• What the exercise asks: Of the lines listed below, return exactly those that run from the line containing "Task: View 8 предложений for Xiaomi Collar" through the line containing "Task: Open Columbia", both included.

(Stored data entries)
Segment Open

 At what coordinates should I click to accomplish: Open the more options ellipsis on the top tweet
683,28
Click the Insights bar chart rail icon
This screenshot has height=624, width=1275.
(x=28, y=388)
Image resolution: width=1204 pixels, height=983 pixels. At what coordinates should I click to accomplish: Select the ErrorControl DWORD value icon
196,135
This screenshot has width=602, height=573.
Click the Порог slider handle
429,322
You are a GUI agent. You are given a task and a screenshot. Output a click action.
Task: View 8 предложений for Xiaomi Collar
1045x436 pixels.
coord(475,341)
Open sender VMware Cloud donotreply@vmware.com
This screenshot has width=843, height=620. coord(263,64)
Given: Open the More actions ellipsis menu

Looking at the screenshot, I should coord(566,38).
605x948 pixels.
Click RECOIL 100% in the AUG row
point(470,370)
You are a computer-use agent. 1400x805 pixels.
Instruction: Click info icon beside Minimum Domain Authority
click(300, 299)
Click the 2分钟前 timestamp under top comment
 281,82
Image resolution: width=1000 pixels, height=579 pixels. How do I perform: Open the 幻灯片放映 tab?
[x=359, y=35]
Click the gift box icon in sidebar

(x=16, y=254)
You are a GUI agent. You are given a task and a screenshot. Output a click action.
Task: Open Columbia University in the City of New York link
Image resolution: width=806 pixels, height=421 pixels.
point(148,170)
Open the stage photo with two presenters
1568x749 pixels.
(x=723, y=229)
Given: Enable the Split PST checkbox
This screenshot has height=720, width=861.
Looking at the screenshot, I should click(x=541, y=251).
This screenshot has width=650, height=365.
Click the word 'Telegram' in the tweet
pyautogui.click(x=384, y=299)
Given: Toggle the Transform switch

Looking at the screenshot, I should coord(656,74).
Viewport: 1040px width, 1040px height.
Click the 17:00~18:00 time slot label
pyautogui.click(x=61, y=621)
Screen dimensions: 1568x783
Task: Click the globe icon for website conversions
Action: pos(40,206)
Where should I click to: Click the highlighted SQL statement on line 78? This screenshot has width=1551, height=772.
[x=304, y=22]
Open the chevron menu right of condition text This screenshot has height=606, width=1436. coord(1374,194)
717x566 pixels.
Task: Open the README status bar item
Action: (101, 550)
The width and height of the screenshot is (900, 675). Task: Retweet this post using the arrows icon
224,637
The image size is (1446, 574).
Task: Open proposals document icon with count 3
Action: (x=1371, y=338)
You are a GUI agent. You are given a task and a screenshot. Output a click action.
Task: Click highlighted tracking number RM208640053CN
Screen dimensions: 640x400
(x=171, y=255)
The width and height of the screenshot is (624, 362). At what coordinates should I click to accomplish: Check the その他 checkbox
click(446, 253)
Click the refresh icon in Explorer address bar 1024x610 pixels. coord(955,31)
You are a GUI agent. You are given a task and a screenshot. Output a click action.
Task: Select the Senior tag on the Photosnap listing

Segment Closed

• Solution to this exercise:
Task: View 8 предложений for Xiaomi Collar
1045x436 pixels.
coord(475,341)
Open sender VMware Cloud donotreply@vmware.com
This screenshot has width=843, height=620. coord(263,64)
Given: Open the More actions ellipsis menu

Looking at the screenshot, I should coord(566,38).
605x948 pixels.
Click RECOIL 100% in the AUG row
point(470,370)
You are a computer-use agent. 1400x805 pixels.
Instruction: Click info icon beside Minimum Domain Authority
click(300, 299)
Click the 2分钟前 timestamp under top comment
 281,82
Image resolution: width=1000 pixels, height=579 pixels. How do I perform: Open the 幻灯片放映 tab?
[x=359, y=35]
Click the gift box icon in sidebar

(x=16, y=254)
You are a GUI agent. You are given a task and a screenshot. Output a click action.
Task: Open Columbia University in the City of New York link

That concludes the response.